Starson v Swayze Case

  • A mentally ill man's refusal of medication was upheld because he was found to have the capacity to make his own healthcare decisions when competent due to medication.
  • A mentally ill patient competent while medicated has the right to give/refuse consent.

Capacity Evaluation

  • Cognitive Capacity:
    • Mnemonic: Ability to remember.
    • Conceptual: Ability to understand data and its significance.
    • Inferential: Ability to understand consequences.
  • Emotional Capacity:
    • Appropriateness and control of emotions.
  • Valuational Capacity:
    • Values align with reality, are authentic to the individual (AC v Manitoba), and reflect the individual's personhood.
  • Volitional Capacity:
    • In keeping with the principle of autonomy.
      • Can be affected by external parameters such as: power relationships (Norberg v Wynrib), physical coercion, or undue enticement.
      • Or internal parameters such as: conditioning or addiction.

Norberg v Wynrib (1992) Case

  • A doctor providing painkillers in exchange for sexual activity was found to have breached his fiduciary duty.
  • Challenges to volitional competence: external parameters.

Substitute Decision-Making

  • Ethical basis: equality, beneficence, non-maleficence.

  • Legal basis: Section 15 of the Charter of Rights (equality).

  • Substitute decision-makers are selected in a specific order:

    • Court-appointed, patient-appointed representative (Representation Agreement Act), spouse (Mawdsley v Austin), child, parent, sibling, or other relative.
      • Proximity and familiarity with the patient's values are key.
  • Decisions must reflect the patient's previously competent values or, if unavailable, the values of a reasonable person in that position.

  • Healthcare professionals are NEVER the substitute decision-makers unless in emergencies or specifically appointed.

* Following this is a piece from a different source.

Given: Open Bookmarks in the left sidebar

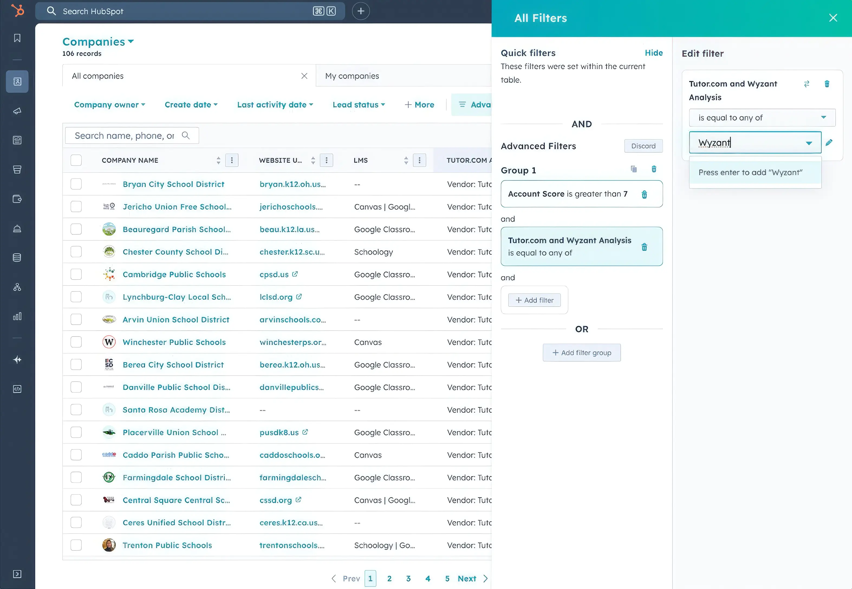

  • Must be in the patients BEST INTEREST.

Advance Directives

  • Apply to all healthcare interventions, including withholding treatment.
  • Directives must be specific; ambiguity renders them invalid unless interpreted by a substitute decision-maker.
  • Can be verbally withdrawn without written revocation.
  • It's debated whether capacity is necessary to revoke an advance directive.
  • Counsel patients that advance directives will be followed unless competently revoked.
  • Children are not automatically incompetent ethically; age is a prohibited ground of discrimination (Charter of Rights).
  • Legally considered incompetent if under 19 years old.
  • Contradicts S17 of BC Infants Act.
  • See also AC vs Manitoba.

Indigenous Children: Case of JJ

  • An 11-year-old First Nations girl with leukemia received both medical treatment and traditional healing practices.

  • Key ethical considerations involved the indigenous rights which are legally recognized cultural rights. Ethically speaking, indigenous persons are persons, therefore principle of equality applies.

  • It is unethical and discriminatory to only use traditional healthcare which is less effective than science based medicine.

  • The decision to use both treatment types was deemed ethical.